*TENTANG TUGAS*
Dalam teks tentang orang Saduki di bawah, ada kalimat "Kelompok yang paling populer ialah orang-orang Farisi." Ubah kalimat itu ke bahasa Inggris.

171. Pertanyaan orang-orang Saduki (Lukas 20:27-33)

Orang Saduki – 20:27
Dalam Injil Markus dan Lukas, orang-orang Saduki disebut sekali saja, justru dalam kisah perdebatan ini.
Pada awal tarikh Masehi, orang-orang Yahudi yang beriman dan sekaligus berpengetahuan di bidang agama, terbagi atas tiga kelompok utama.
Kelompok yang paling populer ialah orang-orang Farisi. Di masa sekarang, kaum Farisi mempunyai nama buruk. Namun, tak dapat disangkal bahwa mereka berusaha hidup suci, menanggapi kehendak Allah dengan sungguh-sungguh sejauh kehendak itu dapat diketahui berdasarkan Kitab Suci dan Tradisi. Di antara mereka terdapat banyak ahli kitab, yaitu teolog-teolog sejati, yang mencurahkan seluruh tenaga dan waktunya untuk mempelajari Kitab Suci dan Tradisi Suci. Mereka memang suci, tetapi celakanya, mereka mengetahui dan menyakininya sendiri! Dalam usaha mendekati Allah, mereka mengandalkan kesucian mereka sendiri. Yesus bersikap keras terhadap orang-orang Farisi. Sebab Ia mengagumi mereka, namun tidak dapat menerima kenyataan bahwa mereka meniadakan nilai kesucian mereka itu dengan kesombongan.

*DATA TERSEDIA*
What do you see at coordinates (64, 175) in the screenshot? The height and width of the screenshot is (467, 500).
==
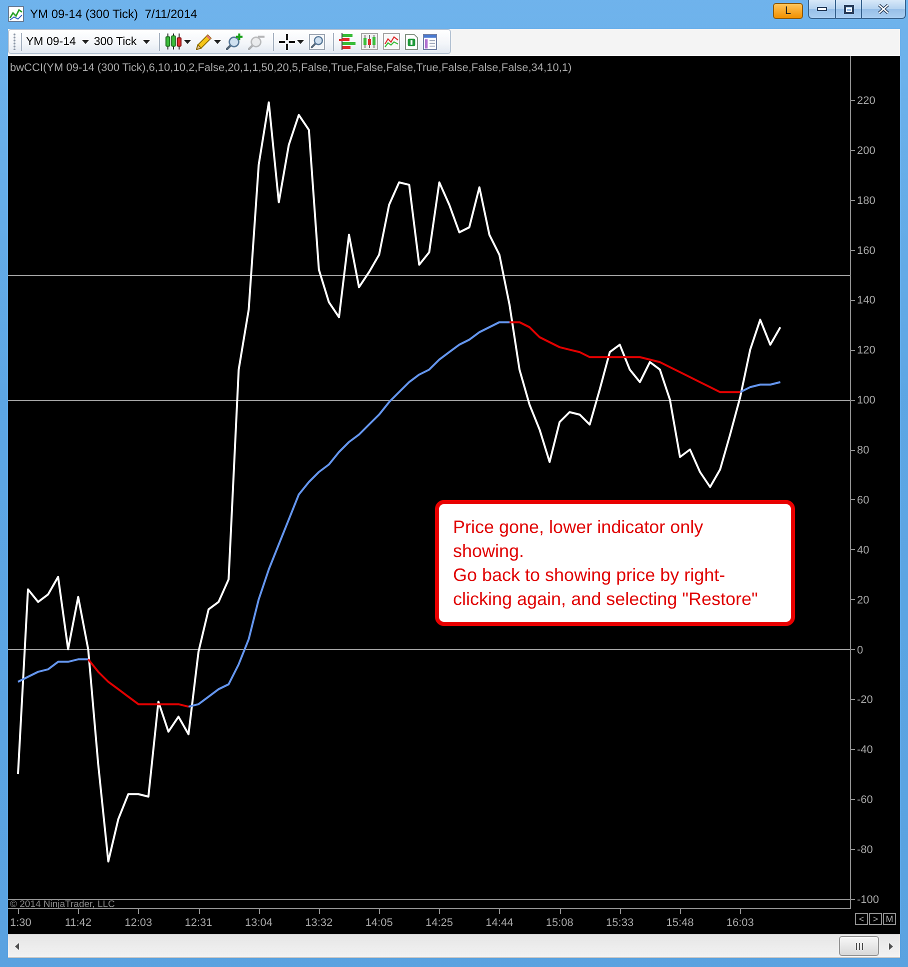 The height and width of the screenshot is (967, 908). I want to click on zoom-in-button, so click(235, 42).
...
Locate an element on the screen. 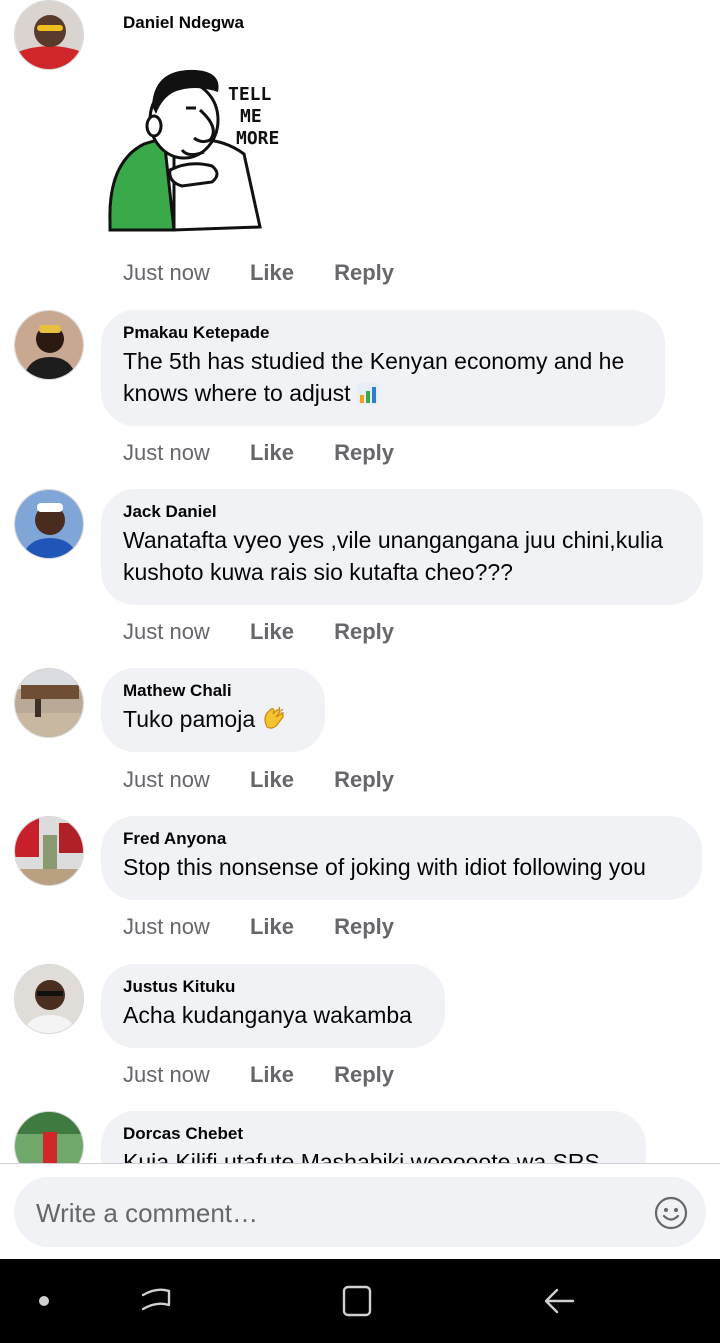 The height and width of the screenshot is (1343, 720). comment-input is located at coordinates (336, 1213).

*HASIL TUGAS*
The most popular group was the Pharisees.